Sunday, December 16, 2012

Nick's Picks, 100 Notable Books of 2012 - 70, 69, 68, 67...


 #70:  The Sandcastle Girls, by Chris Bohjalian.  Doubleday.  $25.95.





Chris Bohjalian's writing is always lush, but in The Sandcastle Girls, he takes the reader on a remarkable journey drawing from his Armenian heritage.  Follow this story from Syria during the First World War to New York today - and back again.





#69:  Dead Stars, by Bruce Wagner.  Blue Rider Press.  $35.

Bruce Wagner is usually entertaining and often profane - Dead Stars delivers doses of both.  There are so many stories and so many characters who occupy the sex-filled waters that makes up Mr. Wagner's Hollywood, and since most of them show no compunction about dipping their toes repeatedly in this dirty pool, sometimes you'll be looking for the nearest shower so that you can clean up before continuing.

But if you sometimes indulge in reality TV, sometimes sneak a peak at tabloid headlines while waiting to check-out at the market, Dead Stars is for you.

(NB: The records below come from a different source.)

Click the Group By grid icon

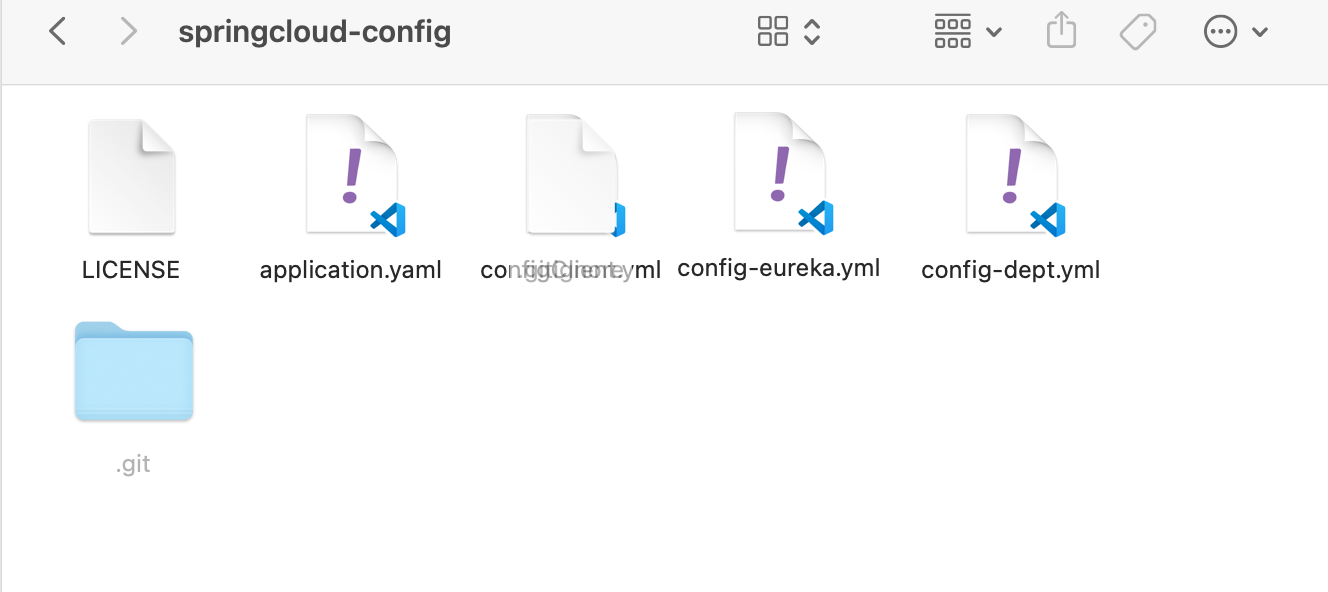(952, 32)
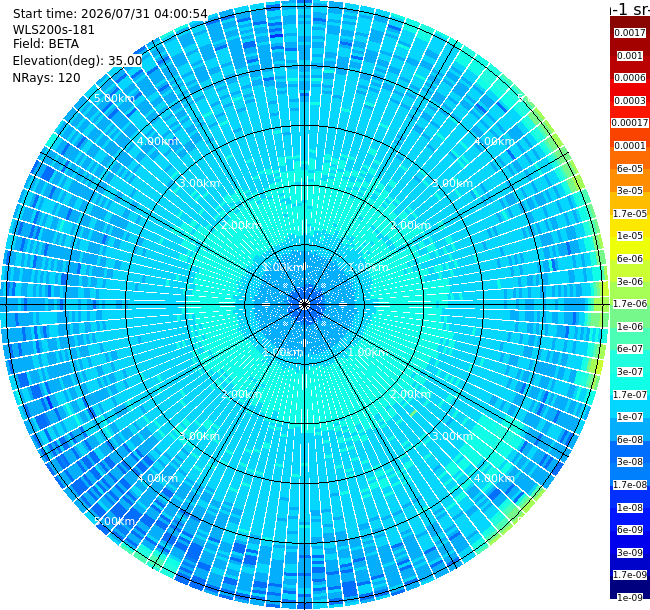Screen dimensions: 650x610
Task: Click the NRays: 120 label
Action: (46, 78)
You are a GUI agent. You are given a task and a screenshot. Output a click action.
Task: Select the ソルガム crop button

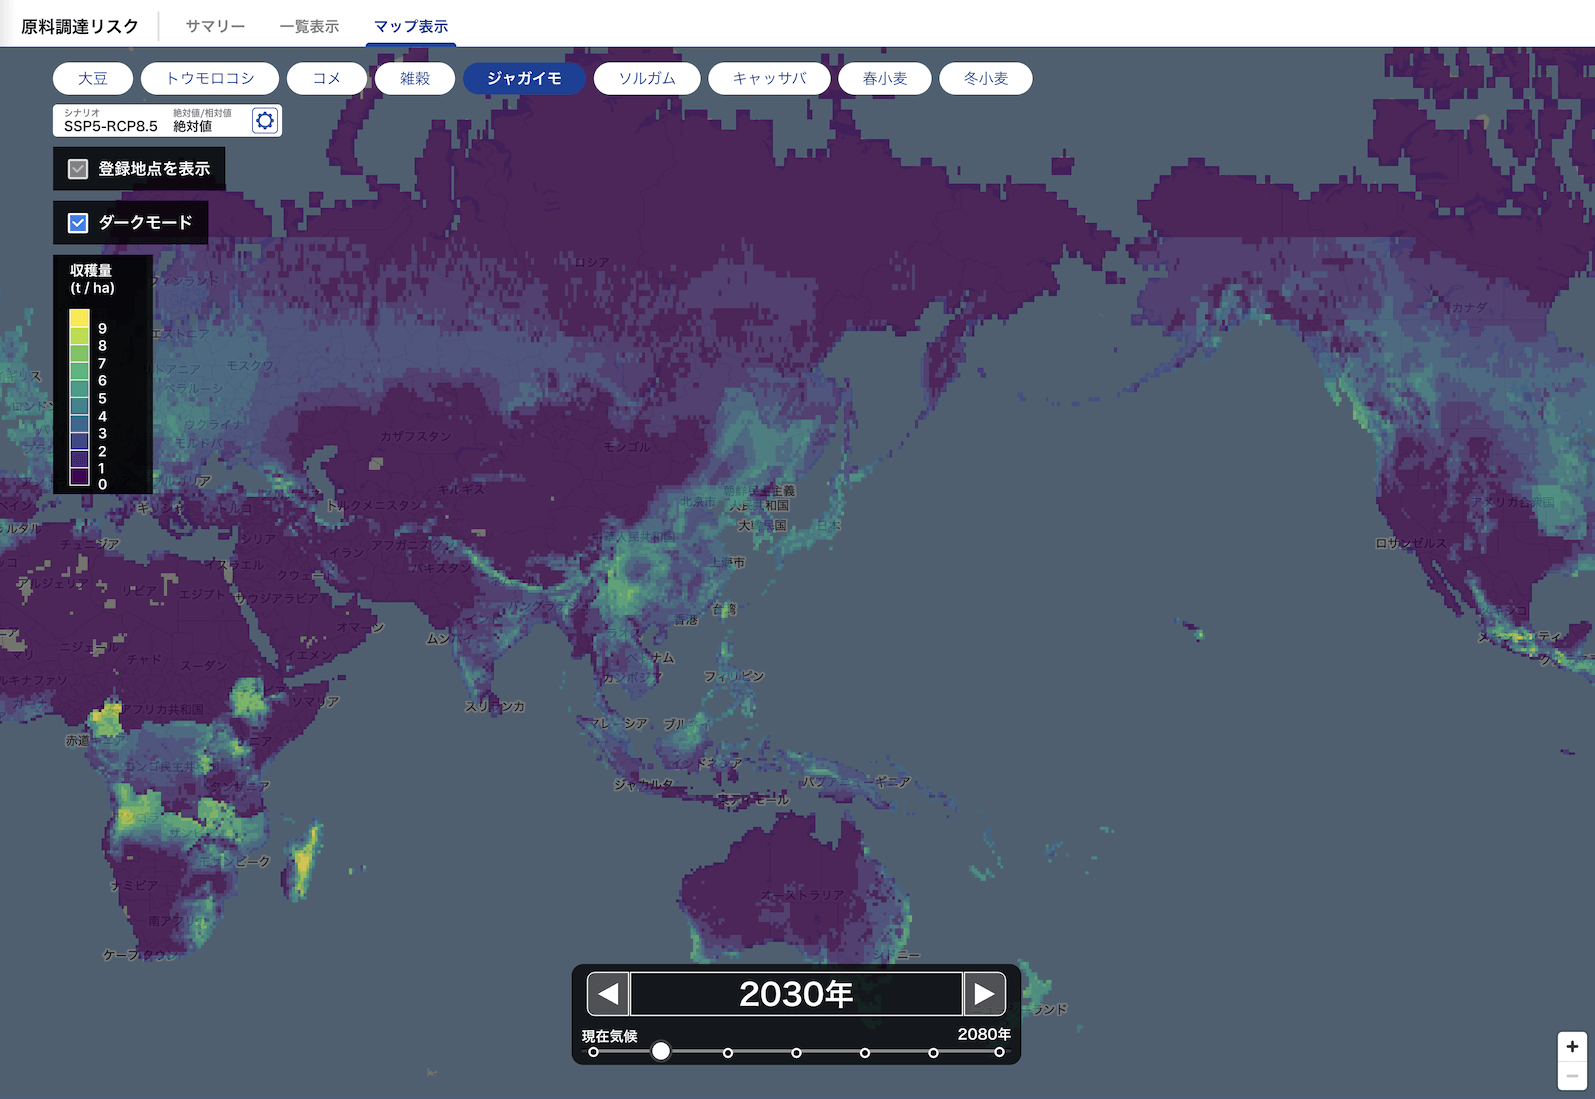647,78
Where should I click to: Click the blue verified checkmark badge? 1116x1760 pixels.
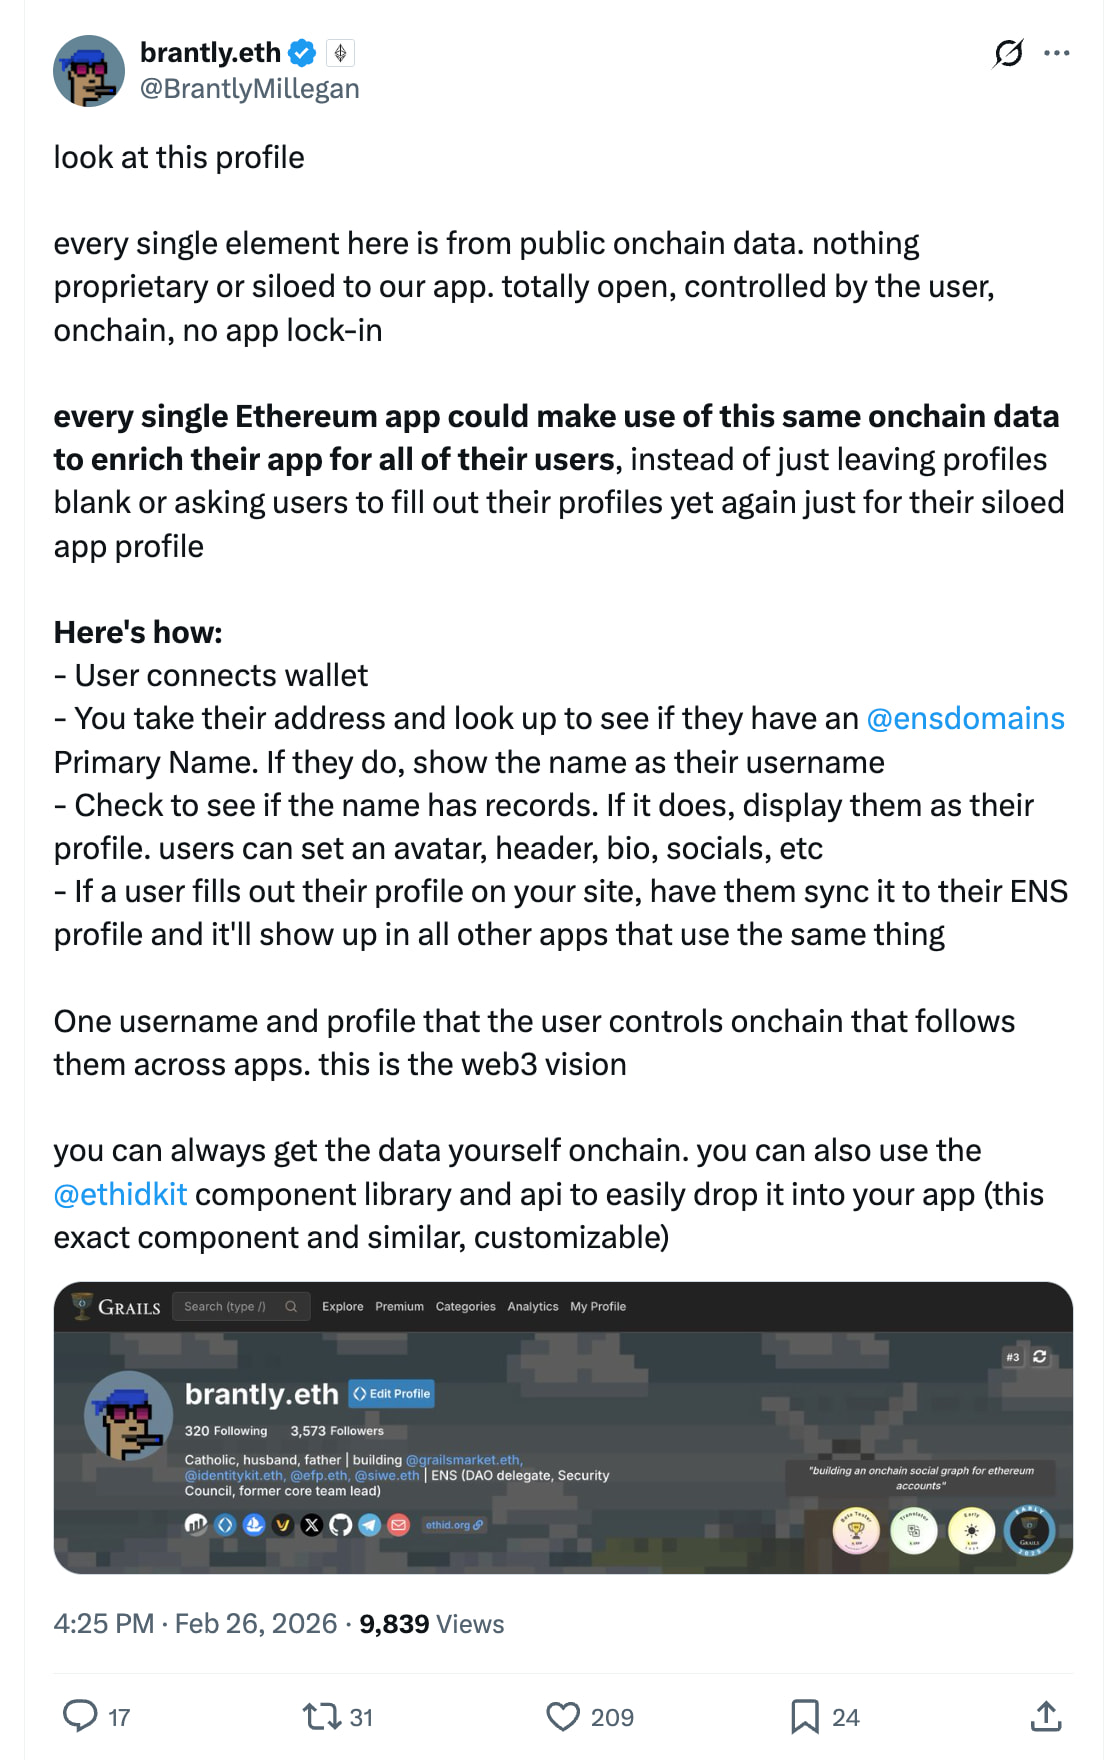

The English cover is better than ours.
#68:  Bring Up the Bodies, by Hilary Mantel.  Henry Holt and Co.  $28.

So, if you're Hilary Mantel and you won the Man Booker Prize for your last novel - Wolf Hall - what do you do for an encore?  You pen Bring Up the Bodies, deliciously delving into Tudor history and the trial of Anne Boleyn.  Throw in a little Cromwell, a little court intrigue, package it with the scents and scenes of the times - all leavened with details that don't ever feel thrown in to show how much research you've done but rather rise up from the story and enrich it.

That's what you do.  And then you go out and win the Man Booker, again.




#67:  The People of Forever are Not Afraid, by Shani Boianjiu.  Hogarth.  $24.

Follow three young women in Israel as they go from high school to their stark new world after they're conscripted. 

This debut from Shani Boianjiu demonizes neither side in the war taking place - forever now, forever and ever - in the Middle East.  Does it show them in times of triumph and beauty and anger and hatred?  Yes, and Ms. Boianjiu does it brilliantly.  I don't want to say that this is a coming of age novel - I mean, it is - but that cliche diminishes what has been accomplished.  Buy it.  Buy it and read it and then we'll talk.